> [Activity]: Start at the line in the entries below that contains "Task: Click the red asterisk", stop at the line that contains "View SURABAYA group", and output exactly the lines in that span, both ends included.

*** Opening Dataset extract ***

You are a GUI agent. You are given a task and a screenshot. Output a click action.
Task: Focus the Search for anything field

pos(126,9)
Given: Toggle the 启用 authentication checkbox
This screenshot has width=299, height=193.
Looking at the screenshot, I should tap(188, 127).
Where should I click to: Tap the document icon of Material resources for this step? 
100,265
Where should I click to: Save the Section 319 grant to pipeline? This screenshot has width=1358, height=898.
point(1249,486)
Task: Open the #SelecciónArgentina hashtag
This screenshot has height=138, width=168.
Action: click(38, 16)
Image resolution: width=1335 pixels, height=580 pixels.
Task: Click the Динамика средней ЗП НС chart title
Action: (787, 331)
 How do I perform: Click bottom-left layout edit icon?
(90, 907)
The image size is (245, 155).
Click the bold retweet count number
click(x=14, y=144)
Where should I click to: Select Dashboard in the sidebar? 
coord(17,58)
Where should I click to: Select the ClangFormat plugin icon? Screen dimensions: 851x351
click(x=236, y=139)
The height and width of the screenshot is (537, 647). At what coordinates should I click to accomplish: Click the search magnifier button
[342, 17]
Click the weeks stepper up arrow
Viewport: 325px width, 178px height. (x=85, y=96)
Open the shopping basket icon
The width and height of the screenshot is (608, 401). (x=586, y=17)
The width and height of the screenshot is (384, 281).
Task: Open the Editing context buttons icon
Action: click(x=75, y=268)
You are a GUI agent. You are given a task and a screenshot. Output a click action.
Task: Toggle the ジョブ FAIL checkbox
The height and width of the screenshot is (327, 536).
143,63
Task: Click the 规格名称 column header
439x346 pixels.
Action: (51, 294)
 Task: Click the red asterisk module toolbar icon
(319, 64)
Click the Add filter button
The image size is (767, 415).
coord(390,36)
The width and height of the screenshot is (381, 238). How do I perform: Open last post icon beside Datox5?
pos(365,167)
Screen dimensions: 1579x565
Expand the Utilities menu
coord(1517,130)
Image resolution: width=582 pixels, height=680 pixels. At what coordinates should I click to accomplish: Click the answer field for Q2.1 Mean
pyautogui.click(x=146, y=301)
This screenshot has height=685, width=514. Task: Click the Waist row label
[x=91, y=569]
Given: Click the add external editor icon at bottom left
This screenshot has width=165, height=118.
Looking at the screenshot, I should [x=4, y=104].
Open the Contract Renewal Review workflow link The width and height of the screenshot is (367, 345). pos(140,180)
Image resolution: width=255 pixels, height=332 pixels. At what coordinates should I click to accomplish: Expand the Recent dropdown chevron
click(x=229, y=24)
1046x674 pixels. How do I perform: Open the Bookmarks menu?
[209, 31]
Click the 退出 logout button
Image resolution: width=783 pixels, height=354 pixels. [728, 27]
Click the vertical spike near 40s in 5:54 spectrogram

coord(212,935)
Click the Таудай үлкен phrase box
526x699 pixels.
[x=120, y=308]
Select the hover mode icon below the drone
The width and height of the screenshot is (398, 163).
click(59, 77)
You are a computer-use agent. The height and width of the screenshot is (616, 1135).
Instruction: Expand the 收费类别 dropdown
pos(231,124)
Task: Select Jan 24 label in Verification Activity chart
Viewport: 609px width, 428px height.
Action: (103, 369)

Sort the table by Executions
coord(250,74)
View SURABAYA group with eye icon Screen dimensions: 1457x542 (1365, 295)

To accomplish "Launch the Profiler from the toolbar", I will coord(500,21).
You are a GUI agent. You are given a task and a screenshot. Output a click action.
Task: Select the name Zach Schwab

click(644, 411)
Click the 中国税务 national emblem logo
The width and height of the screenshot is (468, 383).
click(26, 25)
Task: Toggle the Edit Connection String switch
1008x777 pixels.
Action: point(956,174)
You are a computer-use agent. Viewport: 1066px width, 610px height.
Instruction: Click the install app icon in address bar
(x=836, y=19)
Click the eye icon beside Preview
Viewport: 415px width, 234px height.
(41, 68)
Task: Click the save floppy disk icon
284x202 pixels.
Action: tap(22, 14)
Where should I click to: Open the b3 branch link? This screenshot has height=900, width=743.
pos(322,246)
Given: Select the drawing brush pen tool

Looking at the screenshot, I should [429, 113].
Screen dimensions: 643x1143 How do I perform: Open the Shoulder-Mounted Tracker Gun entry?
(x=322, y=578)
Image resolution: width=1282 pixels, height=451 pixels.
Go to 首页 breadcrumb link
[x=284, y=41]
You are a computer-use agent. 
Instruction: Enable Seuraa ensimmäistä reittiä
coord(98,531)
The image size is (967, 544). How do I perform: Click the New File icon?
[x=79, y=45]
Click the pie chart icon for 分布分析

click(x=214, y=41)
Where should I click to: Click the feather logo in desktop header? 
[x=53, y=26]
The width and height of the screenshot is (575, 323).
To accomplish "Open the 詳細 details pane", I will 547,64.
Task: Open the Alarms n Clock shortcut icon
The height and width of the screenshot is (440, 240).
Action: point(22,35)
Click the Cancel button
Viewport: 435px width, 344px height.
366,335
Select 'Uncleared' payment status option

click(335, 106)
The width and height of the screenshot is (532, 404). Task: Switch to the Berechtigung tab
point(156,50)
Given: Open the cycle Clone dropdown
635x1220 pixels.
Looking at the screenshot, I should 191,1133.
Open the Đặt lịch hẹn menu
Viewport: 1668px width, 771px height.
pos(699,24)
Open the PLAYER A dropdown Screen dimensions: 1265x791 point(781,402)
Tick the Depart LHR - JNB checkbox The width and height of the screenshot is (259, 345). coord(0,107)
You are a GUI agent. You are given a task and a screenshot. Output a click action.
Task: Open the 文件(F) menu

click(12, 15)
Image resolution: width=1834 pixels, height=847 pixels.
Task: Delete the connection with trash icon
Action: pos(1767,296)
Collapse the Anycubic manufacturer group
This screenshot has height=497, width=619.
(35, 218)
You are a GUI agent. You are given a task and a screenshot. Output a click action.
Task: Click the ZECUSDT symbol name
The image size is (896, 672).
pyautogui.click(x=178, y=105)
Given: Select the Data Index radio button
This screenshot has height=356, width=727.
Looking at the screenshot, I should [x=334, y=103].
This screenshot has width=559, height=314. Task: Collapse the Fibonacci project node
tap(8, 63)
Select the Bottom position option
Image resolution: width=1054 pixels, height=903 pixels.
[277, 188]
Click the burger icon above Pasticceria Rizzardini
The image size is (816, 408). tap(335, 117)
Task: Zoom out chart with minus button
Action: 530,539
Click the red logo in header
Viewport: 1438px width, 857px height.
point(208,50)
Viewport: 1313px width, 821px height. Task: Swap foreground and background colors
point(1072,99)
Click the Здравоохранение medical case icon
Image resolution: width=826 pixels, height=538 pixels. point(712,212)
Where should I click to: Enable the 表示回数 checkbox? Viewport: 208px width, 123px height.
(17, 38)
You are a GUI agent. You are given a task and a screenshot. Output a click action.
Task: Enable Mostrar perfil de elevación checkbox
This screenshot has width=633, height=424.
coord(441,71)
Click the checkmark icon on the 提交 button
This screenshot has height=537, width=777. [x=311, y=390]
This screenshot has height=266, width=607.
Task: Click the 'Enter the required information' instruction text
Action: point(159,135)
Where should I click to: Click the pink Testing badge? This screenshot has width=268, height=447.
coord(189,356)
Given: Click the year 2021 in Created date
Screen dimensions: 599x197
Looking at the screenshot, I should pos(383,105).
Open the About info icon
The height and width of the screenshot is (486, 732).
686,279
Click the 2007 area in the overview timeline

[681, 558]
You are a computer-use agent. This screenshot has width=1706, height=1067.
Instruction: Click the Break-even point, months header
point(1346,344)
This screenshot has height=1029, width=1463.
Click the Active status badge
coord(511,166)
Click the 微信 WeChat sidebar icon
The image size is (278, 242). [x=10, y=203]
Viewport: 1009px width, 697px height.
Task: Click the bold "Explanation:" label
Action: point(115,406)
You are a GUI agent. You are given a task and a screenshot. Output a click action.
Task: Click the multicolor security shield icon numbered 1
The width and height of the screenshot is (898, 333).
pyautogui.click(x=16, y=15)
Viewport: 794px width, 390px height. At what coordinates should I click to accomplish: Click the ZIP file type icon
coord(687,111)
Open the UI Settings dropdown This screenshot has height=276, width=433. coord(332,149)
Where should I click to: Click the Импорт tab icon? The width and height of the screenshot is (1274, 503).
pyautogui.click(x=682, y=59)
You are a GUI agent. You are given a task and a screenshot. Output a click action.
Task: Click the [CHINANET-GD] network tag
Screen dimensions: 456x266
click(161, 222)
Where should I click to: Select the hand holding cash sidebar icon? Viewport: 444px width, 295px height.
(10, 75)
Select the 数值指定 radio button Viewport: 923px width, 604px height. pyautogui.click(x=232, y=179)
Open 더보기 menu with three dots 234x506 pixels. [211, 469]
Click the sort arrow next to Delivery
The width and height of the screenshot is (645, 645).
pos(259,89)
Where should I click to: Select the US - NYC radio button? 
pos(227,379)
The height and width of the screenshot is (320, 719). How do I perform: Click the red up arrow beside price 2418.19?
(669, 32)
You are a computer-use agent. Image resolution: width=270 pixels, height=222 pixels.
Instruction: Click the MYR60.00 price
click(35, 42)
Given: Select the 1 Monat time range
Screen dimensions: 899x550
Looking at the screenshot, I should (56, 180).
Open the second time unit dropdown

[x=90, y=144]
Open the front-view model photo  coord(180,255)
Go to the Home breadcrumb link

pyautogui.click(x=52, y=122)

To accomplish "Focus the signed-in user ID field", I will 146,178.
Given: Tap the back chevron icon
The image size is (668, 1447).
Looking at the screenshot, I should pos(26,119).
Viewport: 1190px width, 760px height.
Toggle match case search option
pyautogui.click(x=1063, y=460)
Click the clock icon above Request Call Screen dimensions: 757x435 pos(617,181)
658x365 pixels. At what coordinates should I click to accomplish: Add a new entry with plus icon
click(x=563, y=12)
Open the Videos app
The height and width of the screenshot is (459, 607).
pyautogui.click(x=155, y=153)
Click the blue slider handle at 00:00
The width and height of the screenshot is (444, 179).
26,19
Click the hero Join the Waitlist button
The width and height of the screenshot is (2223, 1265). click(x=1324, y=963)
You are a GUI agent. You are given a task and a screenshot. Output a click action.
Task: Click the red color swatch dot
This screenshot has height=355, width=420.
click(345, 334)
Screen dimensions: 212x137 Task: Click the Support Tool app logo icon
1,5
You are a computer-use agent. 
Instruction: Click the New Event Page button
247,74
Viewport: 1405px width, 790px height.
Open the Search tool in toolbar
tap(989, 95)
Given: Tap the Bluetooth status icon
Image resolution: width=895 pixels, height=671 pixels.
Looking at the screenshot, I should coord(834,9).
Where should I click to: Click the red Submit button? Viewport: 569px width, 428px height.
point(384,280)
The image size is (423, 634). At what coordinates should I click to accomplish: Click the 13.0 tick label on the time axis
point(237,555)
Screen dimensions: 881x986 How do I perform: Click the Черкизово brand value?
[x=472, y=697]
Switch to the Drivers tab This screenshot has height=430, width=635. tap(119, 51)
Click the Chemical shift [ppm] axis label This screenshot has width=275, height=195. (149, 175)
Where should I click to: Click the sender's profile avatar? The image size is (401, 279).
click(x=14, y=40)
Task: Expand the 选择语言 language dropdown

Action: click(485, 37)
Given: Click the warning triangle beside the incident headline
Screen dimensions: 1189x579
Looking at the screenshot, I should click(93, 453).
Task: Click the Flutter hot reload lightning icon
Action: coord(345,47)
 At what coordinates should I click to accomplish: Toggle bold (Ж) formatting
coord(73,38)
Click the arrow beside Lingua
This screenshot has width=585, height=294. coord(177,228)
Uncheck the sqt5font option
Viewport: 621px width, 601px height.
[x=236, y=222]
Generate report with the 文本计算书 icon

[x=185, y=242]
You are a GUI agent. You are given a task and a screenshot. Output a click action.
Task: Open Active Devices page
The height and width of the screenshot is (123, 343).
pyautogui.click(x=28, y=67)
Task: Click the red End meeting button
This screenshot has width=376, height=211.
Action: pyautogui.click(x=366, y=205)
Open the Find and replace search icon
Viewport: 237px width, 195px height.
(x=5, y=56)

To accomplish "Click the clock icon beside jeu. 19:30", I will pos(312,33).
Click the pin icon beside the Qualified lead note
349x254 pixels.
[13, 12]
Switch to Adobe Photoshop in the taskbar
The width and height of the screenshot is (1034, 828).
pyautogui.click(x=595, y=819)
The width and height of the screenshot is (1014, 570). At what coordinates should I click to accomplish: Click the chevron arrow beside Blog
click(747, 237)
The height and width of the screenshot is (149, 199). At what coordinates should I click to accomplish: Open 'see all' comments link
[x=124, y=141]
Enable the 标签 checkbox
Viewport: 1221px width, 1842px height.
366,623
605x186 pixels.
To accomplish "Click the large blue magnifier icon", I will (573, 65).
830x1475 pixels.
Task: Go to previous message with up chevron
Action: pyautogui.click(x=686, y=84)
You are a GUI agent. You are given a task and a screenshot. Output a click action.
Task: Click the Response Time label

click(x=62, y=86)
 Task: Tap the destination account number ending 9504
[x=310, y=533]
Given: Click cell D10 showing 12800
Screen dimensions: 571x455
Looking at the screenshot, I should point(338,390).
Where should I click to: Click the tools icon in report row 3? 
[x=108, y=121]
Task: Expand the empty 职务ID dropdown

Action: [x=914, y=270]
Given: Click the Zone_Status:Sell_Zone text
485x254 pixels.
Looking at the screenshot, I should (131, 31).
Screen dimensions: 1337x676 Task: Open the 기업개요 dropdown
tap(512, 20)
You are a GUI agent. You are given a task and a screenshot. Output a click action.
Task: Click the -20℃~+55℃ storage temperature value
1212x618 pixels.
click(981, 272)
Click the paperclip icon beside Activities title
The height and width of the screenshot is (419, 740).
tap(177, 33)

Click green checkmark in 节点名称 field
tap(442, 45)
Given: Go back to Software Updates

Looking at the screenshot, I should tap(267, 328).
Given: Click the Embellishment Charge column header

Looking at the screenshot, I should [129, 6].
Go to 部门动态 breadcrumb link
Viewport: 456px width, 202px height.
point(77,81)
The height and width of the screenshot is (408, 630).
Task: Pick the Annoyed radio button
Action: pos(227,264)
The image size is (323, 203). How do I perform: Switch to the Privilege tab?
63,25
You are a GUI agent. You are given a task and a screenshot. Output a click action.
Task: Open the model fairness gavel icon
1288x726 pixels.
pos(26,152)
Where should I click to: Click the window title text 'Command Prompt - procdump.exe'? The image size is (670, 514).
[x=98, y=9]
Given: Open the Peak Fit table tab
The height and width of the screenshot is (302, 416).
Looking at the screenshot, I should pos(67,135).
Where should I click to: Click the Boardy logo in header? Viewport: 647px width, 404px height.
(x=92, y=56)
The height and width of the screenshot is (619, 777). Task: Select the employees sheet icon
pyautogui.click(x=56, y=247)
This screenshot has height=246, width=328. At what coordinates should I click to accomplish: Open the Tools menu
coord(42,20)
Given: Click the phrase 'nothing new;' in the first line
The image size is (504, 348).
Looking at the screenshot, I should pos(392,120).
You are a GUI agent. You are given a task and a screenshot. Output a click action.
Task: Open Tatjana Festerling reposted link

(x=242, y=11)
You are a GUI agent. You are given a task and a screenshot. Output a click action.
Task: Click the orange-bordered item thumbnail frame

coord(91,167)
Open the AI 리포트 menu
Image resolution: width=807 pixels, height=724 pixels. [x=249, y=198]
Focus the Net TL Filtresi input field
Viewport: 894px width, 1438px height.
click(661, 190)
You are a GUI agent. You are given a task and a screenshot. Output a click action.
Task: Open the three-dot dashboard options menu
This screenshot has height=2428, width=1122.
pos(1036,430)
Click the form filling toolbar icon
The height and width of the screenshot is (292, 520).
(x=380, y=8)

*** Closing Dataset extract ***

> [Final answer]:
 Task: Click the red asterisk module toolbar icon
(319, 64)
Click the Add filter button
The image size is (767, 415).
coord(390,36)
The width and height of the screenshot is (381, 238). How do I perform: Open last post icon beside Datox5?
pos(365,167)
Screen dimensions: 1579x565
Expand the Utilities menu
coord(1517,130)
Image resolution: width=582 pixels, height=680 pixels. At what coordinates should I click to accomplish: Click the answer field for Q2.1 Mean
pyautogui.click(x=146, y=301)
This screenshot has height=685, width=514. Task: Click the Waist row label
[x=91, y=569]
Given: Click the add external editor icon at bottom left
This screenshot has width=165, height=118.
Looking at the screenshot, I should [x=4, y=104].
Open the Contract Renewal Review workflow link The width and height of the screenshot is (367, 345). pos(140,180)
Image resolution: width=255 pixels, height=332 pixels. At what coordinates should I click to accomplish: Expand the Recent dropdown chevron
click(x=229, y=24)
1046x674 pixels. How do I perform: Open the Bookmarks menu?
[209, 31]
Click the 退出 logout button
Image resolution: width=783 pixels, height=354 pixels. [728, 27]
Click the vertical spike near 40s in 5:54 spectrogram

coord(212,935)
Click the Таудай үлкен phrase box
526x699 pixels.
[x=120, y=308]
Select the hover mode icon below the drone
The width and height of the screenshot is (398, 163).
click(59, 77)
You are a computer-use agent. The height and width of the screenshot is (616, 1135).
Instruction: Expand the 收费类别 dropdown
pos(231,124)
Task: Select Jan 24 label in Verification Activity chart
Viewport: 609px width, 428px height.
Action: (103, 369)

Sort the table by Executions
coord(250,74)
View SURABAYA group with eye icon Screen dimensions: 1457x542 (1365, 295)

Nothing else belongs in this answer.